Any object that vibrates will produce sound. Human hearing has a frequency response
of 20 – 20,000 Hz. Frequencies below audibility are called infrasonic and those above
audibility are called ultrasonic.
Sound is a longitudinal wave and propagates in the air as pressure variations of the air
molecules. A medium is requires in order to transmit sound. Solids and liquids are good
conductors of sound and air is a poor conductor. Generally, the speed of sound increases
with the density of the medium.
The speed of sound is much less than light. A rule of thumb for thunder and lightning
(which are produced simultaneously) is that each five second delay in the thunder adds
another mile to the distance to the storm. The speed of sound depends on humidity,
temperature, and wind speed. Thankfully for the music lovers among us, the speed of
sound does not depend on the frequency. At sea level and 0° C in dry air the speed of
sound is 1090 ft/s or 330 m/s. This value increases with temperature, density, and
humidity.
Reflection of sound takes place when the sound wave hits a boundary. Some of the
consequences of sound reflections are echoes, reverberation (prolonged sound due to
multiple reflections off of many surfaces), or the rumble of distant thunder. At the
boundary some of the wave will reflect and some will be absorbed. The study of sound
reflections and absorptions is called acoustics.

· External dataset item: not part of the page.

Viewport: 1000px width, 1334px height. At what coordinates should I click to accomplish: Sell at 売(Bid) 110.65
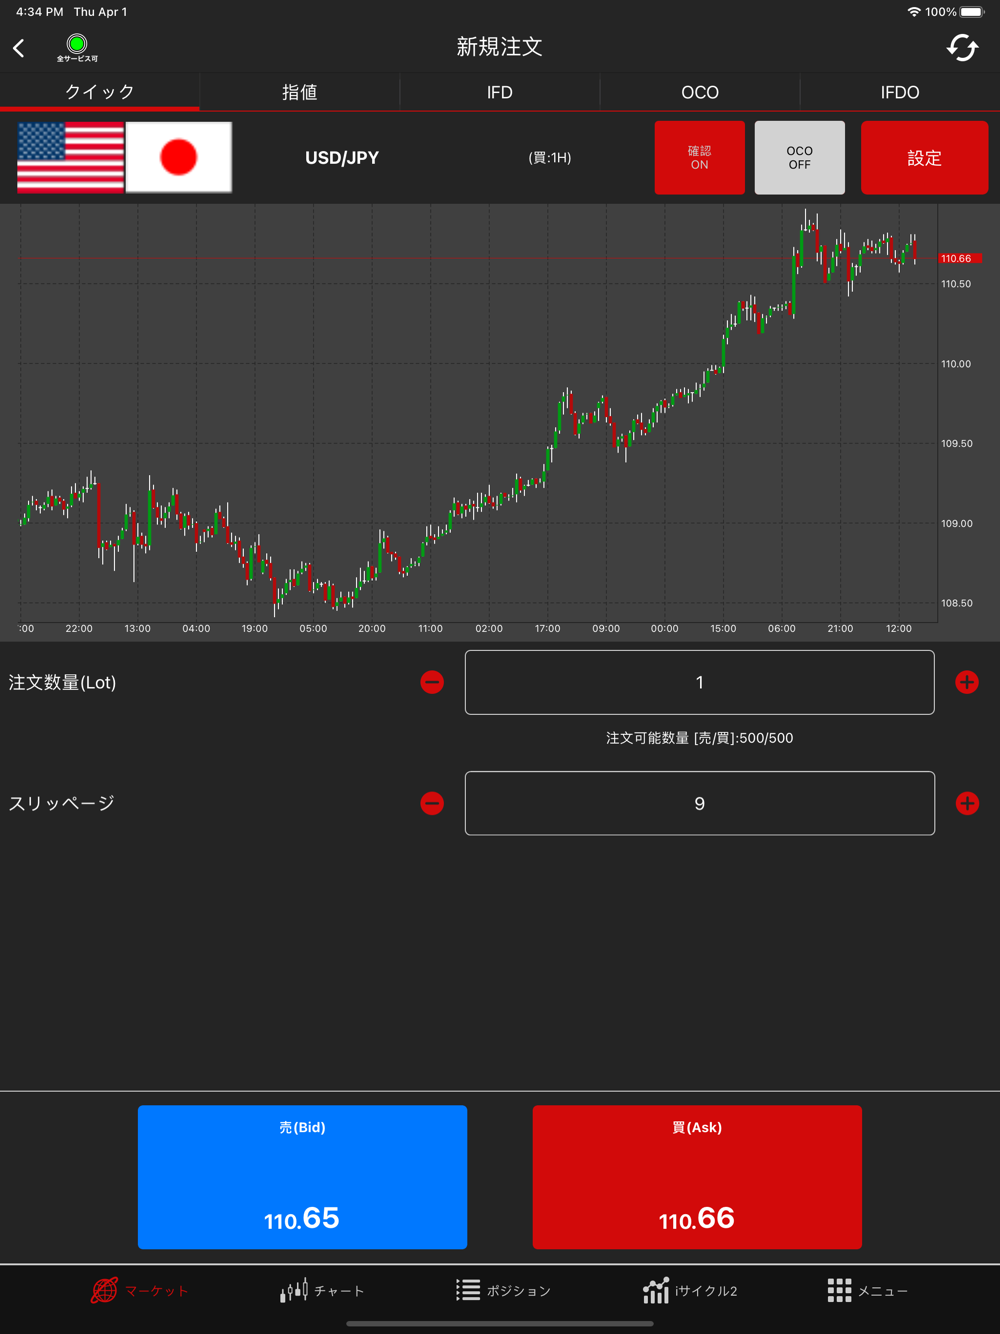[302, 1177]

Sound waves can also refract. Refraction occurs when part of the wave travels at a
different rate than other parts. The changes in speed show up as a bending of the wave
front. Consider sound waves moving into a region where warm air is near the surface
and cool air is above. Since sound speed increases with temperature, the part of the wave
in the warm air moves faster than the part in the cooler air. This causes the wave to bend
toward the cooler region. The sound goes up. If the sound is distant thunder and the
thermal conditions are like the example here, the thunder may not be heard because the
sound goes over your head. Sonar operators must be very aware of this in maneuvering a
submarine. It is possible to “hide” under a cell of sea water of different temperature.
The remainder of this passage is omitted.